MAQSA: Social Analytics of User Responses to News

Designed by QCRI in partnership with MIT and Al-Jazeera, MAQSA provides an interactive topic-centric dashboard that summarizes news articles and user responses (comments, tweets, etc.) to these news items. The platform thus helps editors and publishers in newsrooms like Al-Jazeera’s better “understand user engagement and audience sentiment evolution on various topics of interest.” In addition, MAQSA “helps news consumers explore public reaction on articles relevant to a topic and refine their exploration via related entities, topics, articles and tweets.” The pilot platform currently uses Al-Jazeera data such as Op-Eds from Al-Jazeera English.

Given a topic such as “The Arab Spring,” or “Oil Spill”, the platform combines time, geography and topic to “generate a detailed activity dashboard around relevant articles. The dashboard contains an annotated comment timeline and a social graph of comments. It utilizes commenters’ locations to build maps of comment sentiment and topics by region of the world. Finally, to facilitate exploration, MAQSA provides listings of related entities, articles, and tweets. It algorithmically processes large collections of articles and tweets, and enables the dynamic specification of topics and dates for exploration.”

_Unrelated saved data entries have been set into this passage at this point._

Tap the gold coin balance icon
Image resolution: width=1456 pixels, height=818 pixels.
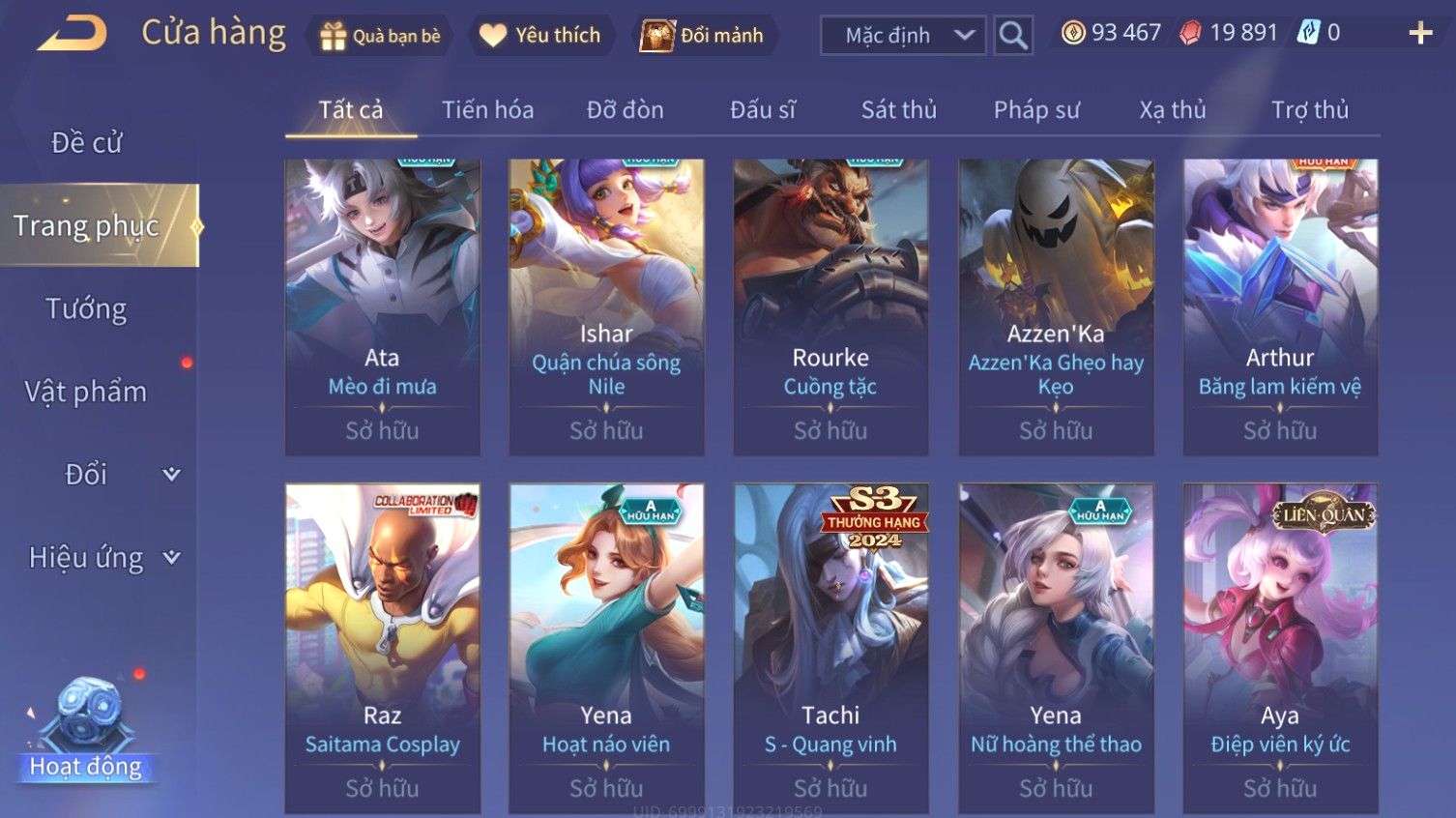coord(1072,33)
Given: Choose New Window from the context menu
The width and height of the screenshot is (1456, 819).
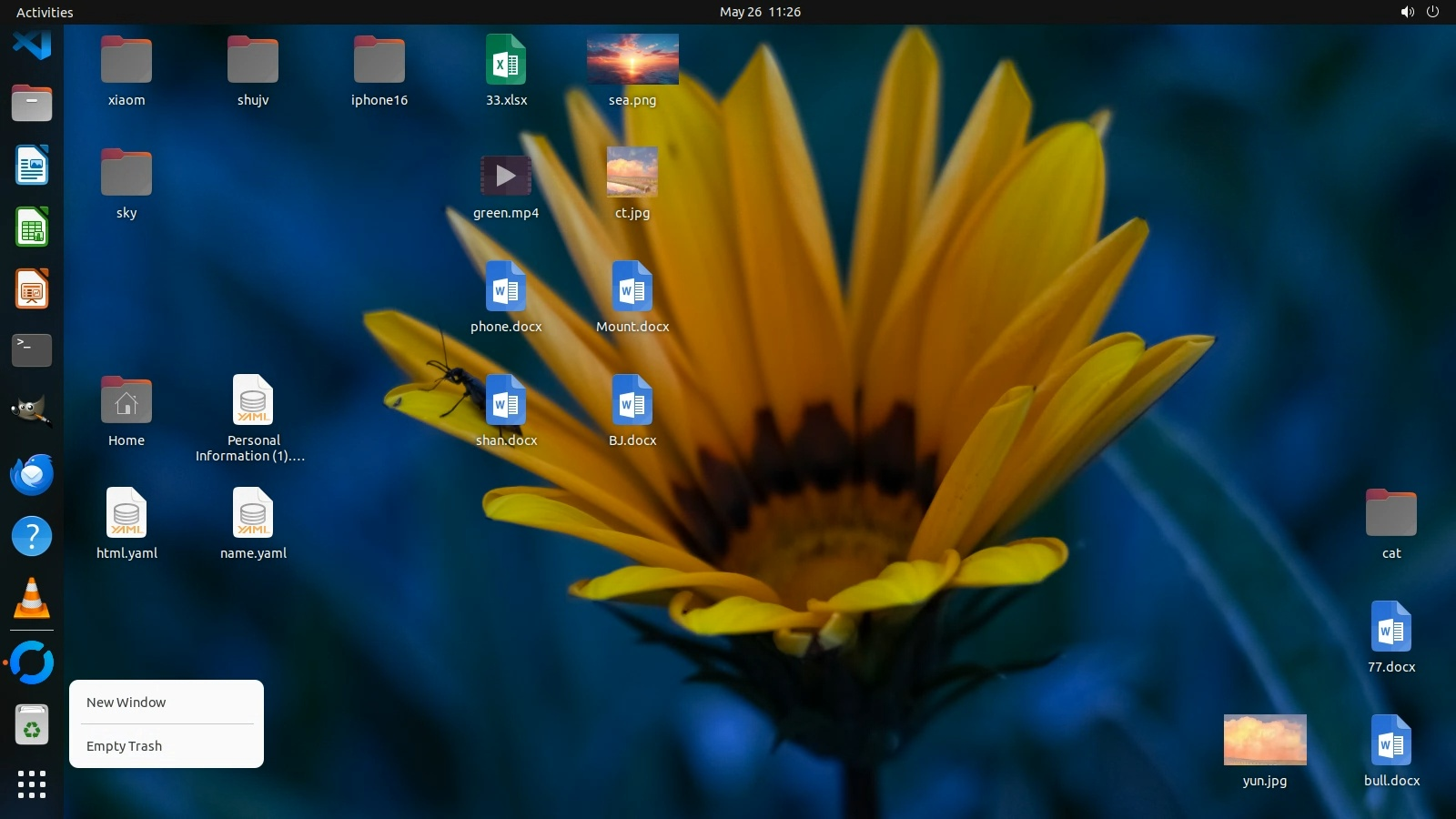Looking at the screenshot, I should [x=126, y=703].
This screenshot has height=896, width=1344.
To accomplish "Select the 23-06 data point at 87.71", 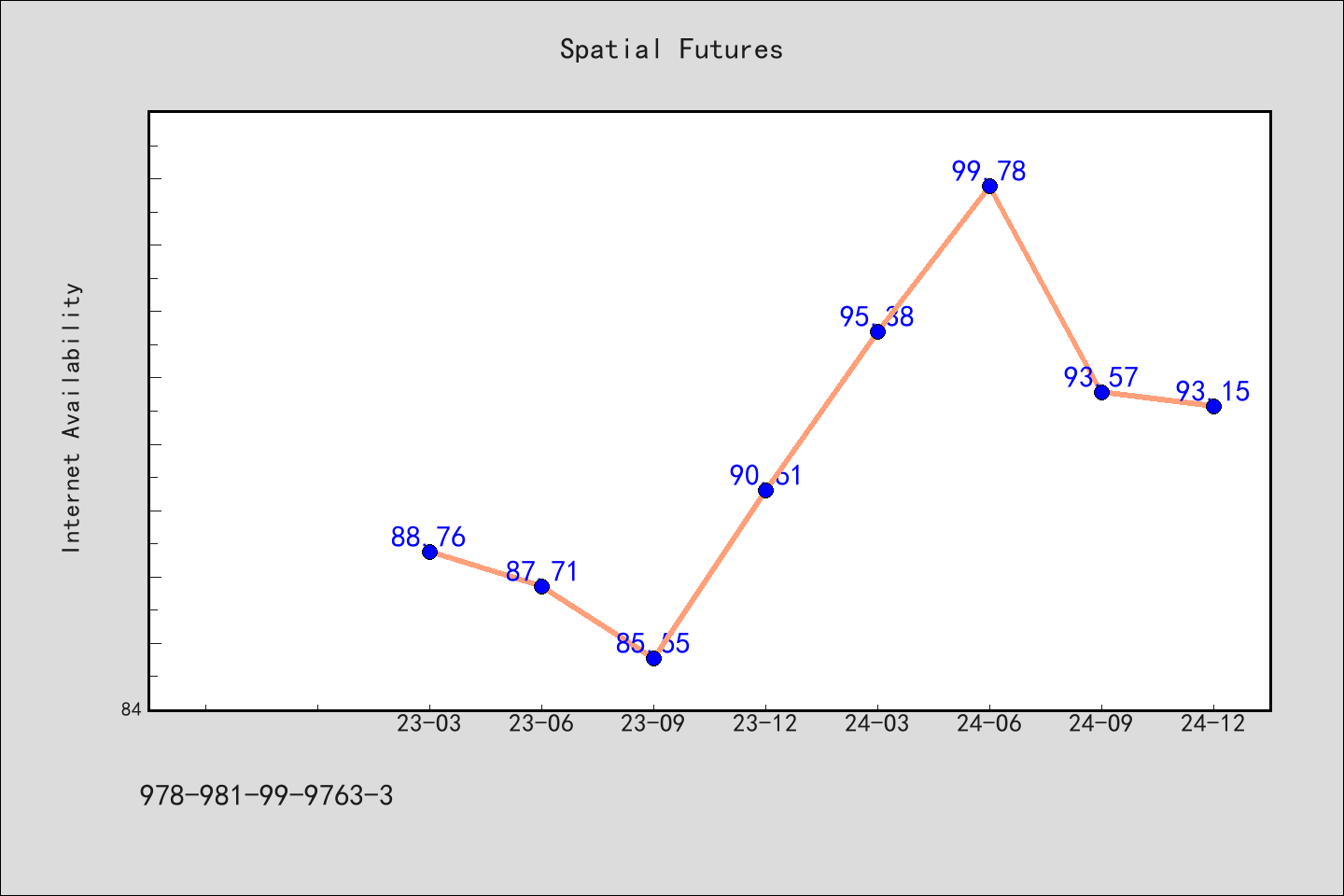I will coord(541,586).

While others have tried to develop similar dashboards in the past, these have “not taken a topic-centric approach to viewing a collection of news articles with a focus on their user comments in the way we propose.” The team at QCRI has since added a number of exciting new features for Al-Jazeera to try out as widgets on their site. I’ll be sure to blog about these and other updates when they are officially launched. Note that other media companies (e.g., UK Guardian) will also be able to use this platform and widgets once they become public.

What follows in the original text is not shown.